> [PROBLEM STATEMENT]
Reproduce only the lines of the material below that start at the line containing "Click the scroll-down" and stop at the line containing "You are a computer-use agent. 1456x819". Keep both end lines.

───── DATA RECORDS ─────

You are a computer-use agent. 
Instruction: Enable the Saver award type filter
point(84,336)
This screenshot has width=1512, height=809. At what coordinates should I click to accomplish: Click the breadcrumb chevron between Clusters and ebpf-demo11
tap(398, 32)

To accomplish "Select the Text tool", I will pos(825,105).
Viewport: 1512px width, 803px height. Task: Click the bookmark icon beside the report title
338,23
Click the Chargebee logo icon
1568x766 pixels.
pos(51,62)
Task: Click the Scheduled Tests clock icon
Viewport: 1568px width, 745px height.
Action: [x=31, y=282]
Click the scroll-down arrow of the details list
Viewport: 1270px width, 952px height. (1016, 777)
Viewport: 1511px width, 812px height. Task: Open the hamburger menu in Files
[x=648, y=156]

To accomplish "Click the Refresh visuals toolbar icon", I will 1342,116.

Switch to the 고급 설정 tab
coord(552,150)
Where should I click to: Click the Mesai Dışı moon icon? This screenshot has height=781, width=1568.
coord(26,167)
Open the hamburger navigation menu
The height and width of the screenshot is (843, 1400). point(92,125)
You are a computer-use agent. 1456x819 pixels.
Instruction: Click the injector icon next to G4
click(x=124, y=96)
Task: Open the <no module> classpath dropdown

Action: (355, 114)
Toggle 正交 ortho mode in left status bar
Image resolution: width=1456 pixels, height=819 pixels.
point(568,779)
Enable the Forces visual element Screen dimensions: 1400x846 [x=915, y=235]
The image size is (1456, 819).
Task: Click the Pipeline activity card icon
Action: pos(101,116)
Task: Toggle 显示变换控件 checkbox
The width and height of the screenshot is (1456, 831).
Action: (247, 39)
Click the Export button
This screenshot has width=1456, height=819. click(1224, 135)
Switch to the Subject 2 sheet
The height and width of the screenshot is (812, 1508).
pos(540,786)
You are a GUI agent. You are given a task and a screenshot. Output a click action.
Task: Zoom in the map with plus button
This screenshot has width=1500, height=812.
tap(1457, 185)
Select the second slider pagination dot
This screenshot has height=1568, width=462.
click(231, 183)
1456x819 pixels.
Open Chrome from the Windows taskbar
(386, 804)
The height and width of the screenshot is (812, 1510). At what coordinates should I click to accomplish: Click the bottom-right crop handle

─────

> [OUTPUT FOR THIS EXERCISE]
Click the scroll-down arrow of the details list
Viewport: 1270px width, 952px height. (1016, 777)
Viewport: 1511px width, 812px height. Task: Open the hamburger menu in Files
[x=648, y=156]

To accomplish "Click the Refresh visuals toolbar icon", I will 1342,116.

Switch to the 고급 설정 tab
coord(552,150)
Where should I click to: Click the Mesai Dışı moon icon? This screenshot has height=781, width=1568.
coord(26,167)
Open the hamburger navigation menu
The height and width of the screenshot is (843, 1400). point(92,125)
You are a computer-use agent. 1456x819 pixels.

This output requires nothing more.